Convert QUrl with percent encoding into string

Silicomancer picture Silicomancer · Jun 21, 2014 · Viewed 13.2k times · Source

I use a URL entered by the user as text to initialize a QUrl object. Later I want to convert the QUrl back into a string for displaying it and to check it using regular expression. This works fine as long as the user does not enter any percent encoded URLs.

Why doesn't the following example code work?

qDebug() << QUrl("http://test.com/query?q=%2B%2Be%3Axyz%2Fen").toDisplayString(QUrl::FullyDecoded); 

It simply doesn't decode any of the percent-encoded characters. It should print "http://test.com/query?q=++e:xyz/en" but it actually prints "http://test.com/query?q=%2B%2Be%3Axyz%2Fen".

I also tried a lot of other methods like fromUserInput() but I could not make the code work correctly in Qt5.3.

Can someone explain me how to do this and why the above code doesn't work (i.e. showing the decoded URL) even when using QUrl::FullyDecoded?

UPDATE

After getting the fromPercentEncoding() hint, I tried the following code:

QUrl UrlFromUserInput(const QString& input)
{
   QByteArray latin = input.toLatin1();
   QByteArray utf8 = input.toUtf8();
   if (latin != utf8)
   {
      // URL string containing unicode characters (no percent encoding expected)
      return QUrl::fromUserInput(input);
   }
   else
   {
      // URL string containing ASCII characters only (assume possible %-encoding)
      return QUrl::fromUserInput(QUrl::fromPercentEncoding(input.toLatin1()));
   }
}

This allows the user to input unicode URLs and percent-encoded URLs and it is possible to decode both kinds of URLs for displaying/matching.
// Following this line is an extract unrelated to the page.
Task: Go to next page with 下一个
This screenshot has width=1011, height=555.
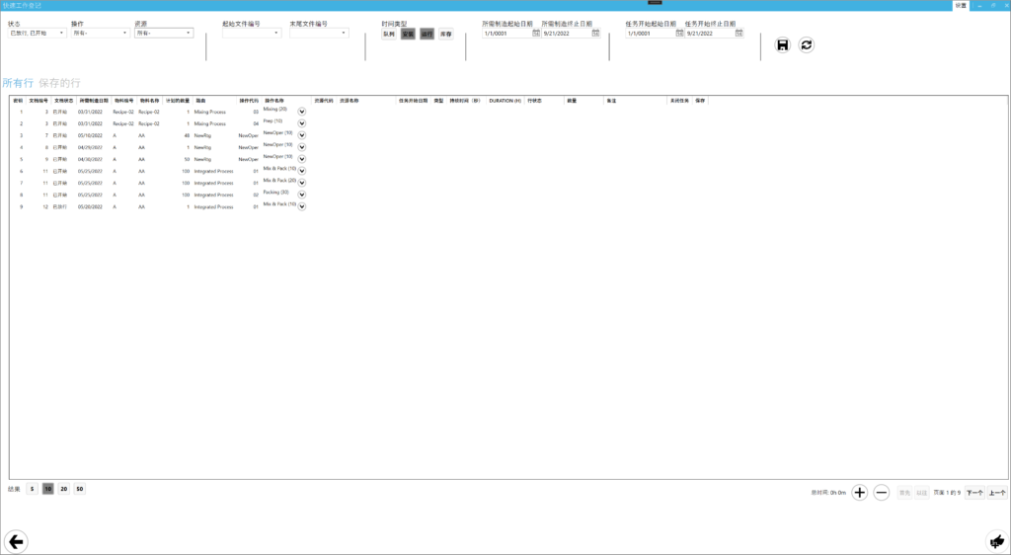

However the percent-encoded URLs did not work in QWebView... the web-server responded differently (it returned a different page). So obviously QUrl::fromPercentEncoding() is not a clean solution since it effectively changes the URL. I could create two QUrl objects in the above function... one constructed directly, one constructed using fromPercentEncoding(), using the first for QWebView and the latter for displaying/matching only... but this seems absurd.

Answer

Tay2510 picture Tay2510 · Jun 24, 2014

Conclusion

I've done some research, the conclusion so far is: absurd.

QUrl::fromPercentEncoding() is the way to go and what OP has done in the UPDATE section should've been the accepted answer to the question in title.

I think Qt's document of QUrl::toDisplayString is a little bit misleading :

"Returns a human-displayable string representation of the URL. The output can be customized by passing flags with options. The option RemovePassword is always enabled, since passwords should never be shown back to users."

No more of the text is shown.